Intensive Care Unit, Alice Springs Hospital, Alice Springs, Northern Territory


Adequate cardiopulmonary resuscitation is an important predictor of survival, however, obesity provides a significant physical barrier to thoracic compressions. This study explores the effect of morbid obesity on compression adequacy. We performed a prospective randomised controlled crossover study, assessing the adequacy of thoracic compressions on a manikin modified to emulate a morbidly obese patient. Participants recruited from critical care departments were randomised to perform continuous compressions for two minutes on each manikin. Accelerometers were used to measure thoracic wall movement. The primary endpoint was a composite measure of compression adequacy (rate, depth and recoil). Secondary endpoints were the individual components of the composite outcome and measures of perceived effectiveness, fatigue, and pain. One hundred and one participants were recruited. There was a significant difference between the obese and control groups in the composite endpoint (4% versus 30%, P <0.001), as well as the individual components of adequacy (P <0.01 for all). Quartile data showed significant deterioration in adequacy of depth and recoil in both groups, and this occurred significantly earlier in the obese group (P ≤0.001).
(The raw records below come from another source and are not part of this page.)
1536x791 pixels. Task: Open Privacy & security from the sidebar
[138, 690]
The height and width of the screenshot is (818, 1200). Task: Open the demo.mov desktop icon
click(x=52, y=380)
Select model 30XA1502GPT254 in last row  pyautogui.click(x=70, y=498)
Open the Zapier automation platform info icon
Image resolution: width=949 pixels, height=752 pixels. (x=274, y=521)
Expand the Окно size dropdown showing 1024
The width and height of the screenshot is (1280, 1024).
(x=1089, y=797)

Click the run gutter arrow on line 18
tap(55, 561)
Participants’ perception of effectiveness was significantly lower (P ≤0.001) in the obese group, and levels of fatigue (P ≤0.001) and pain (P ≤0.001) significantly higher. Morbid obesity impairs the adequacy of thoracic compressions for trained rescuers in a simulation-based model. Participants were not fully aware of how ineffective compressions were. There is evidence of earlier fatigue further reducing effectiveness. These findings have significant implications for the training of rescuers in a clinically relevant population and the planning of future research.